## [STORED ROWS]
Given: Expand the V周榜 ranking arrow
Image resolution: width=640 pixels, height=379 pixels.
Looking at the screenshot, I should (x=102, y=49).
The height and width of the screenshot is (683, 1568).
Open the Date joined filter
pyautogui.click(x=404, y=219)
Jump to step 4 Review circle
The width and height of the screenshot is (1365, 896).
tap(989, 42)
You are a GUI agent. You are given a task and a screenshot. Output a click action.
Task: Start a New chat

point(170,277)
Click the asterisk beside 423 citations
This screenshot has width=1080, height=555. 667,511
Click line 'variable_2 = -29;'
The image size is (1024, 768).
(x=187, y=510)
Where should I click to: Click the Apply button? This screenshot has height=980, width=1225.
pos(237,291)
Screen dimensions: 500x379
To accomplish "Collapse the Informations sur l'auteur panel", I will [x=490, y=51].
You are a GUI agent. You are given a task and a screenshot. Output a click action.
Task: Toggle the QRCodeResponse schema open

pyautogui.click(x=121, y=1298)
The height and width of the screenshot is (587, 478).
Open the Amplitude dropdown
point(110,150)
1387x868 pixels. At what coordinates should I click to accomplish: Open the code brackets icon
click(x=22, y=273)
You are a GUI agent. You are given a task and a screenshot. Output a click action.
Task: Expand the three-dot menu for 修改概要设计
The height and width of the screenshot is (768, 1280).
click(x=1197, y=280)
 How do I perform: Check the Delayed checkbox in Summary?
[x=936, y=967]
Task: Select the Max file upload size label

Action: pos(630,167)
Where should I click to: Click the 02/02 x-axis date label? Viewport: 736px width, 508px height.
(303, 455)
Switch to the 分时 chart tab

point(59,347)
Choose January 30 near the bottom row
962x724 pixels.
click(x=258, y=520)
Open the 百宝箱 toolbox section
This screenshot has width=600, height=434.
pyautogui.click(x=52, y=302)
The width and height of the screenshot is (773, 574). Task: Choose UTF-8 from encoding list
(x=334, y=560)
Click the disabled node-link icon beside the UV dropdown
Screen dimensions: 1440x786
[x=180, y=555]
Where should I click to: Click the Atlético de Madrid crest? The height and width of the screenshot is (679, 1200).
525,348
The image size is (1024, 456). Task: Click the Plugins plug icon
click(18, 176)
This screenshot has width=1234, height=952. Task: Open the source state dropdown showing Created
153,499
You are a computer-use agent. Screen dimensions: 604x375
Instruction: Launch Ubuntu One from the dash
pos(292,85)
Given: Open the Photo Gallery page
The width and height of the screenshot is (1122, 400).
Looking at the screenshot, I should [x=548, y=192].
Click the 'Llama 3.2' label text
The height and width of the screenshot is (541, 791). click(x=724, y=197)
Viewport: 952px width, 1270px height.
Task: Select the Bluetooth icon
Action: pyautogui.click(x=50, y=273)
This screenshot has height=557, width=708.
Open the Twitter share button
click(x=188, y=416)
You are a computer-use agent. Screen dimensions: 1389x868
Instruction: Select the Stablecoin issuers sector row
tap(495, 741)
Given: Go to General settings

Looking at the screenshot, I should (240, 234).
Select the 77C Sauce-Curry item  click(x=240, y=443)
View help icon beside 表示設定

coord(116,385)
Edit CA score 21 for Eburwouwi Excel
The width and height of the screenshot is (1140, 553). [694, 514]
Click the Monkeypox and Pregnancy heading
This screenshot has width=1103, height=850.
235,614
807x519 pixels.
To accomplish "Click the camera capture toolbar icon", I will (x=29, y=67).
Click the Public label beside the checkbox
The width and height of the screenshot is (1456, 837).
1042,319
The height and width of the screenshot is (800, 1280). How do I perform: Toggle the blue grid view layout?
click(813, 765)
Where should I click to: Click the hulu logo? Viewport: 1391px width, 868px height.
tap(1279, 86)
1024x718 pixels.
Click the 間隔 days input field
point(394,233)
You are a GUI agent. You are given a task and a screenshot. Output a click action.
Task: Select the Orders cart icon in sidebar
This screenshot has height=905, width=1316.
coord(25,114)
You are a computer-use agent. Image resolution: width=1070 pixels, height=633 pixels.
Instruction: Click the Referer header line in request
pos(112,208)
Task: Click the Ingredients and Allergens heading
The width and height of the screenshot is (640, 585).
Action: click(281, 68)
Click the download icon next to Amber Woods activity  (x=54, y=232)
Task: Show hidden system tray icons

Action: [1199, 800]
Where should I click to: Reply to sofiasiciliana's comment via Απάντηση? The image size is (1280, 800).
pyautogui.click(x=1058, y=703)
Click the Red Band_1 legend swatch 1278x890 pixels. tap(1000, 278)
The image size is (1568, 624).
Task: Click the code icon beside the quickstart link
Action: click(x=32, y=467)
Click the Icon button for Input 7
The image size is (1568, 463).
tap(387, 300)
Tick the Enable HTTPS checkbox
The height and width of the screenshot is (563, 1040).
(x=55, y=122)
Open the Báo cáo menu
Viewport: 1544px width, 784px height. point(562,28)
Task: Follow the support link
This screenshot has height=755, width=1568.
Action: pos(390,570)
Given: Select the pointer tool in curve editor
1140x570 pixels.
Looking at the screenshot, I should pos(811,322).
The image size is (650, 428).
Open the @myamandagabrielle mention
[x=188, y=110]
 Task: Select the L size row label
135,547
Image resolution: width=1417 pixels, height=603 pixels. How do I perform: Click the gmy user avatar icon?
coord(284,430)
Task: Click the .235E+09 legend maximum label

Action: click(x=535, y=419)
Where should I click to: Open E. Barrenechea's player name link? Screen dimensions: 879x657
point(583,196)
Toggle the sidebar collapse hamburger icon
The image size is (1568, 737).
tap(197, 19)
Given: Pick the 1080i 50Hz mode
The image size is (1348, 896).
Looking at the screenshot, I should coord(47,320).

## [AIM]
Reproduce the lines of the listing above from the one containing "Click the 'Llama 3.2' label text" through the one containing "point(394,233)", both included, with nothing changed.

## [RESPONSE FOR THIS EXERCISE]
Click the 'Llama 3.2' label text
The height and width of the screenshot is (541, 791). click(x=724, y=197)
Viewport: 952px width, 1270px height.
Task: Select the Bluetooth icon
Action: pyautogui.click(x=50, y=273)
This screenshot has height=557, width=708.
Open the Twitter share button
click(x=188, y=416)
You are a computer-use agent. Screen dimensions: 1389x868
Instruction: Select the Stablecoin issuers sector row
tap(495, 741)
Given: Go to General settings

Looking at the screenshot, I should (240, 234).
Select the 77C Sauce-Curry item  click(x=240, y=443)
View help icon beside 表示設定

coord(116,385)
Edit CA score 21 for Eburwouwi Excel
The width and height of the screenshot is (1140, 553). [694, 514]
Click the Monkeypox and Pregnancy heading
This screenshot has width=1103, height=850.
235,614
807x519 pixels.
To accomplish "Click the camera capture toolbar icon", I will (x=29, y=67).
Click the Public label beside the checkbox
The width and height of the screenshot is (1456, 837).
1042,319
The height and width of the screenshot is (800, 1280). How do I perform: Toggle the blue grid view layout?
click(813, 765)
Where should I click to: Click the hulu logo? Viewport: 1391px width, 868px height.
tap(1279, 86)
1024x718 pixels.
Click the 間隔 days input field
point(394,233)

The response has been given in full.